原文抜粋 ->
◆ ◆ ◆

「この空気感はスポーツの1つの魅力でもあるので、僕は本当に大好きな雰囲気でした」

会場の観客は誰がヒーローかを分かっていた。

3月10日、千葉ジェッツは『EASL Final Four 2024』の決勝戦でソウルSKナイツと対戦し、終盤までリードチェンジを繰り返す接戦を72-69で制し、初代王者に輝いた。

千葉Jの1点リードで迎えた最終クォーター残り14秒、富樫勇樹がフリースローレーンに立った時にそれは起きた。『M-V-P!M-V-P!』。NBAなどでも時折発生するMVPチャントだった。富樫はこのシリアスな場面でしっかりと2本のフリースローを沈めて3点差にし、2点では間に合わない状況を作って栄光をつかみ取った。バスケットボールを国技とする、フィリピンのバスケ熱の高さが表れた瞬間だった。

富樫は言う。「(MVPコールは)聞こえていました。フリースローを打つ前に、多分1本目の後ぐらいから大きくなっていった気がするんですけど、2本目は外せないなと思いながら、ちょっと緊張しました(笑)。試合前もそうですが、ホテルでもそうだし、従業員の方もやっぱりバスケットが大好きなんだなっていうのをすごく実感しました。千葉Jファンからじゃなく、現地の人たちから言ってもらえるというのはこれ以上ないことだと思います。海外でこれだけホームを感じながらプレーできることはないので本当に幸せでした」

◆ ◆ ◆

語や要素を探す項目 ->
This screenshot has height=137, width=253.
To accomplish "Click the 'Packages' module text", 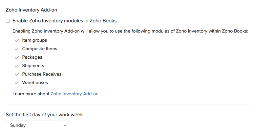I will (32, 57).
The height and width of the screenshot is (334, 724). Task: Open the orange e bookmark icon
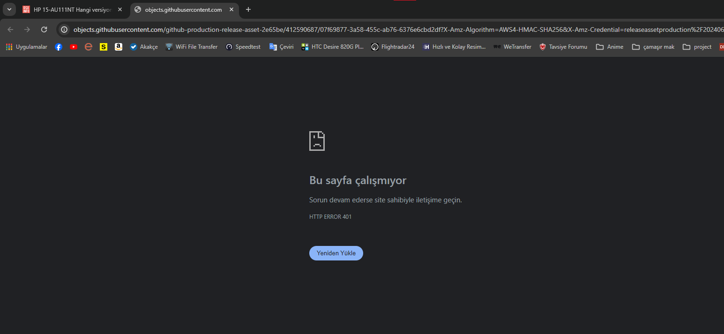point(89,47)
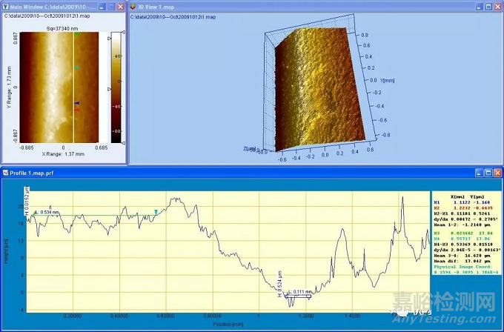504x332 pixels.
Task: Click the Main Window title bar icon
Action: pos(6,6)
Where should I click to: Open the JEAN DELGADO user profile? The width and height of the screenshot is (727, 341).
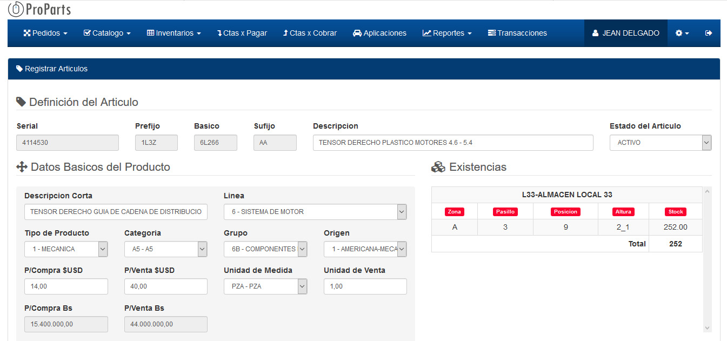pyautogui.click(x=625, y=33)
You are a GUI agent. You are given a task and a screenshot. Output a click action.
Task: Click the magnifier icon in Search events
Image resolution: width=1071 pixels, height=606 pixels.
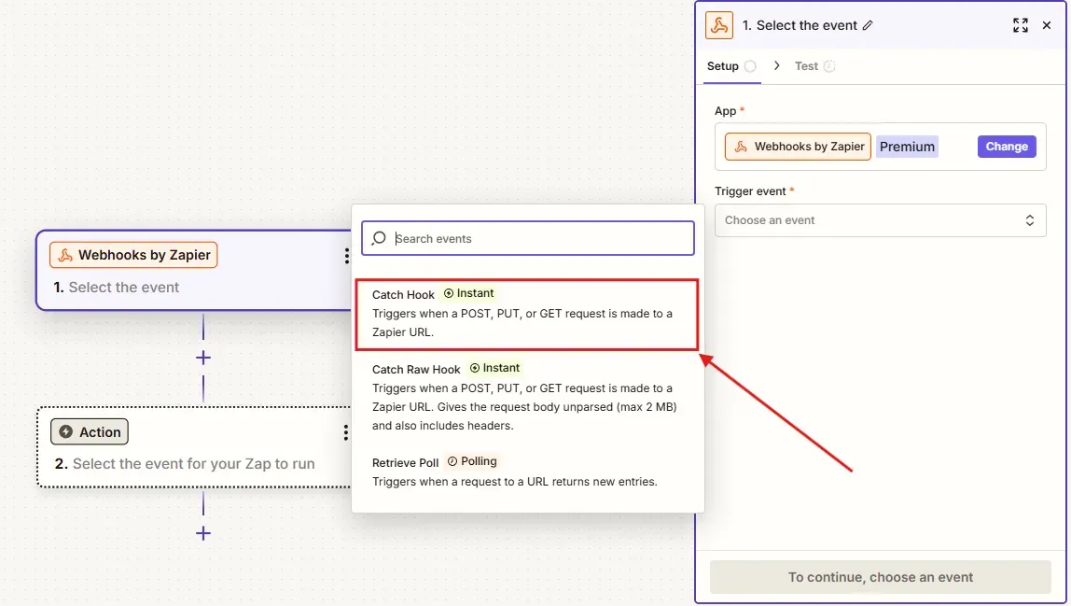(379, 238)
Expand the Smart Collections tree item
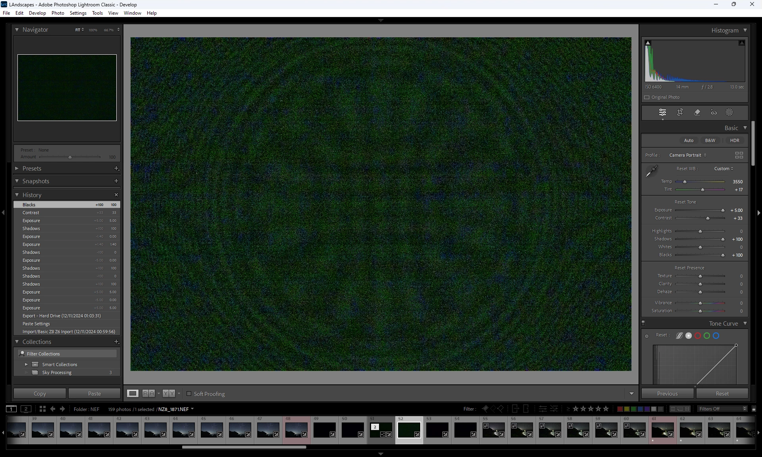 26,364
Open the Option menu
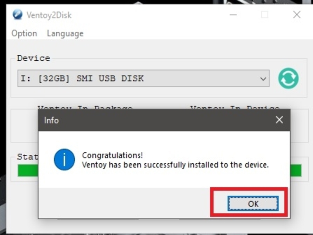Viewport: 313px width, 235px height. click(24, 34)
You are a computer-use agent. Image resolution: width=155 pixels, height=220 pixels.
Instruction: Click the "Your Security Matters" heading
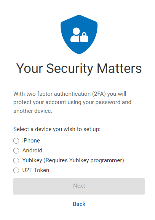[79, 69]
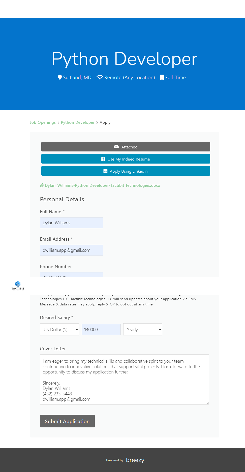The width and height of the screenshot is (245, 472).
Task: Click the remote wifi icon in header
Action: [x=100, y=77]

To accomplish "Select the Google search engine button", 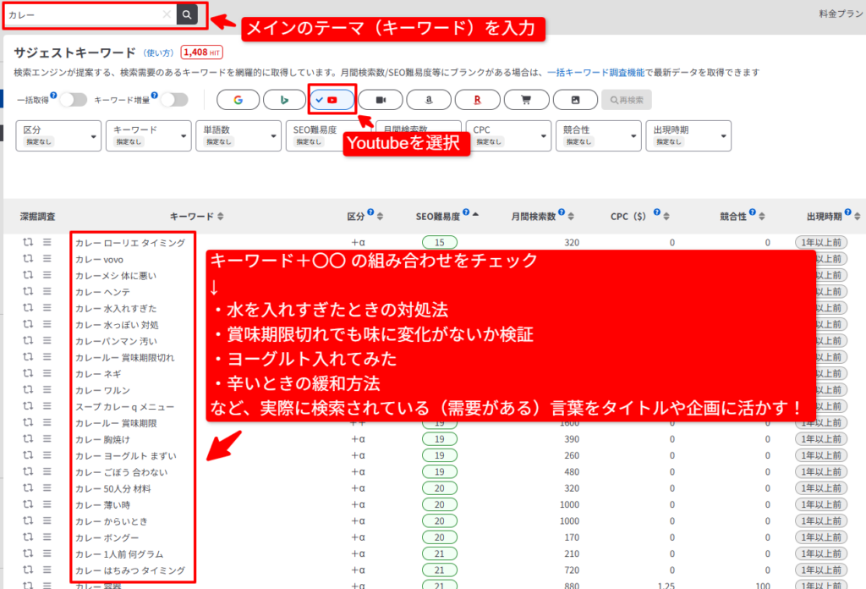I will click(x=238, y=100).
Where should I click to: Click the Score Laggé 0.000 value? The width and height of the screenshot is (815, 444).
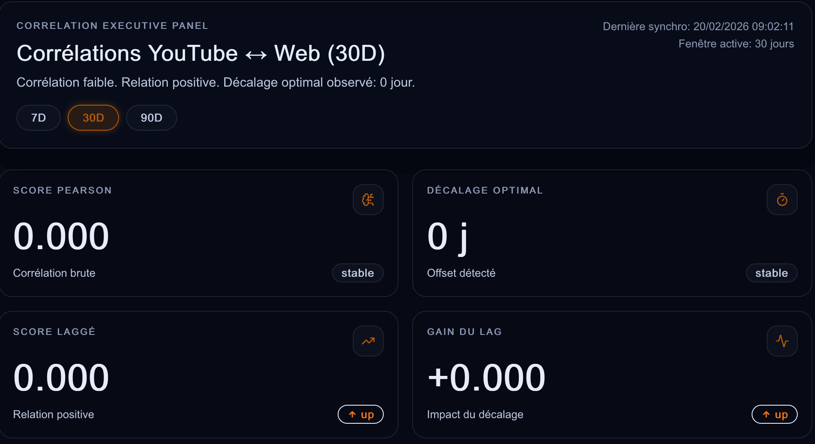tap(61, 378)

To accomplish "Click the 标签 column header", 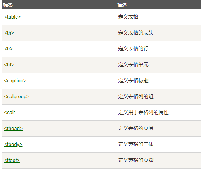I will 8,5.
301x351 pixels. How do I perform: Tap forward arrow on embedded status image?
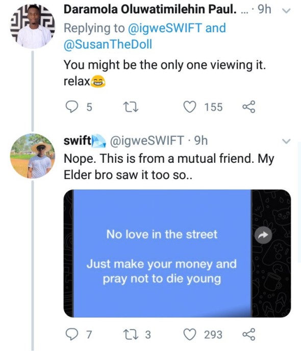coord(263,235)
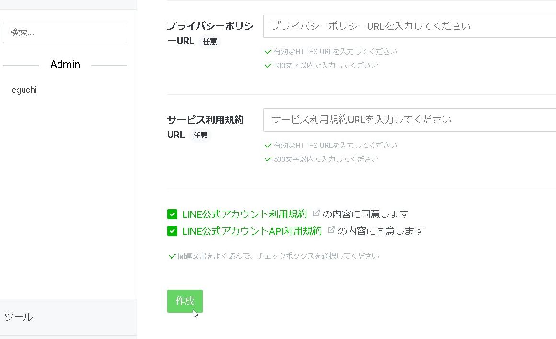
Task: Open the ツール menu at bottom left
Action: tap(19, 316)
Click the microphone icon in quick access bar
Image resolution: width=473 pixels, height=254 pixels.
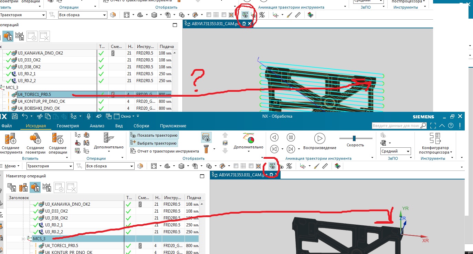pyautogui.click(x=89, y=116)
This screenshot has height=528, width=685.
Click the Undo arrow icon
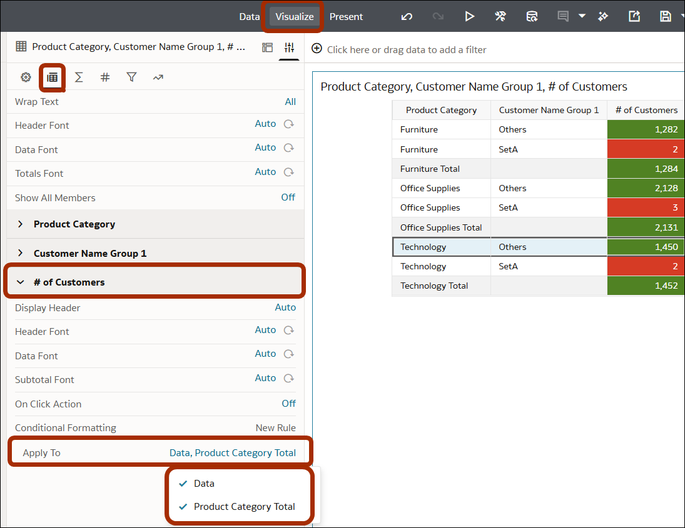(407, 17)
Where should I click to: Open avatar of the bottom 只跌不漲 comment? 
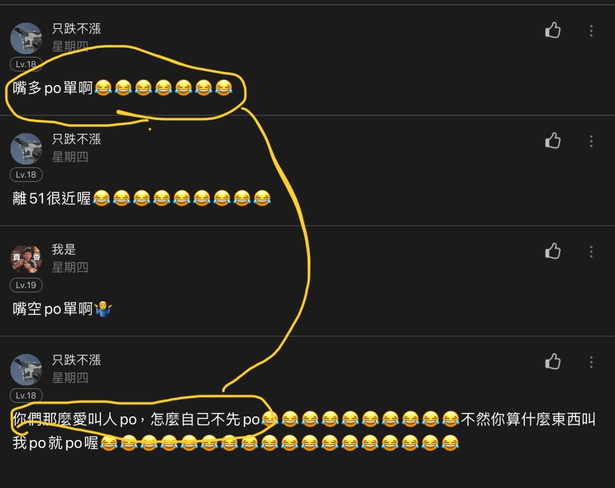(26, 370)
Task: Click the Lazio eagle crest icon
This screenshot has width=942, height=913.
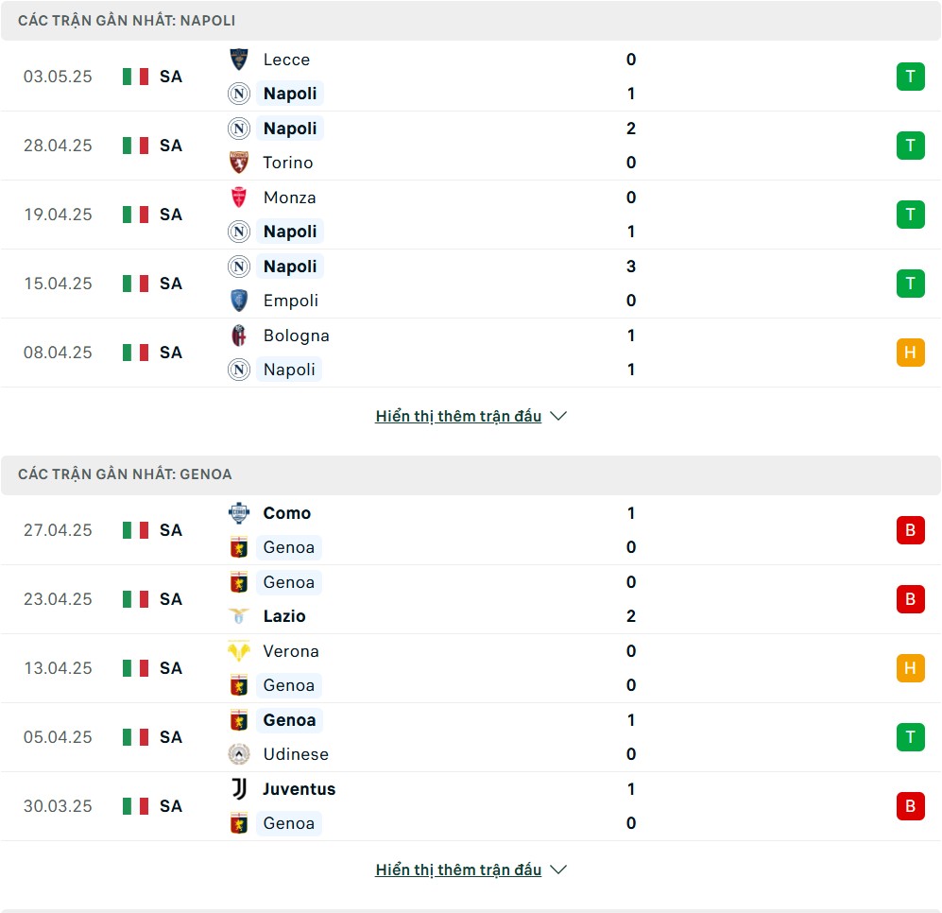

◆ ◆ ◆

課題の指示 -> 千葉ジェッツのEASL優勝を伝える記事を、一字一句変えずに全文書き写してもらえますか。

出力結果 ->
「この空気感はスポーツの1つの魅力でもあるので、僕は本当に大好きな雰囲気でした」

会場の観客は誰がヒーローかを分かっていた。

3月10日、千葉ジェッツは『EASL Final Four 2024』の決勝戦でソウルSKナイツと対戦し、終盤までリードチェンジを繰り返す接戦を72-69で制し、初代王者に輝いた。

千葉Jの1点リードで迎えた最終クォーター残り14秒、富樫勇樹がフリースローレーンに立った時にそれは起きた。『M-V-P!M-V-P!』。NBAなどでも時折発生するMVPチャントだった。富樫はこのシリアスな場面でしっかりと2本のフリースローを沈めて3点差にし、2点では間に合わない状況を作って栄光をつかみ取った。バスケットボールを国技とする、フィリピンのバスケ熱の高さが表れた瞬間だった。

富樫は言う。「(MVPコールは)聞こえていました。フリースローを打つ前に、多分1本目の後ぐらいから大きくなっていった気がするんですけど、2本目は外せないなと思いながら、ちょっと緊張しました(笑)。試合前もそうですが、ホテルでもそうだし、従業員の方もやっぱりバスケットが大好きなんだなっていうのをすごく実感しました。千葉Jファンからじゃなく、現地の人たちから言ってもらえるというのはこれ以上ないことだと思います。海外でこれだけホームを感じながらプレーできることはないので本当に幸せでした」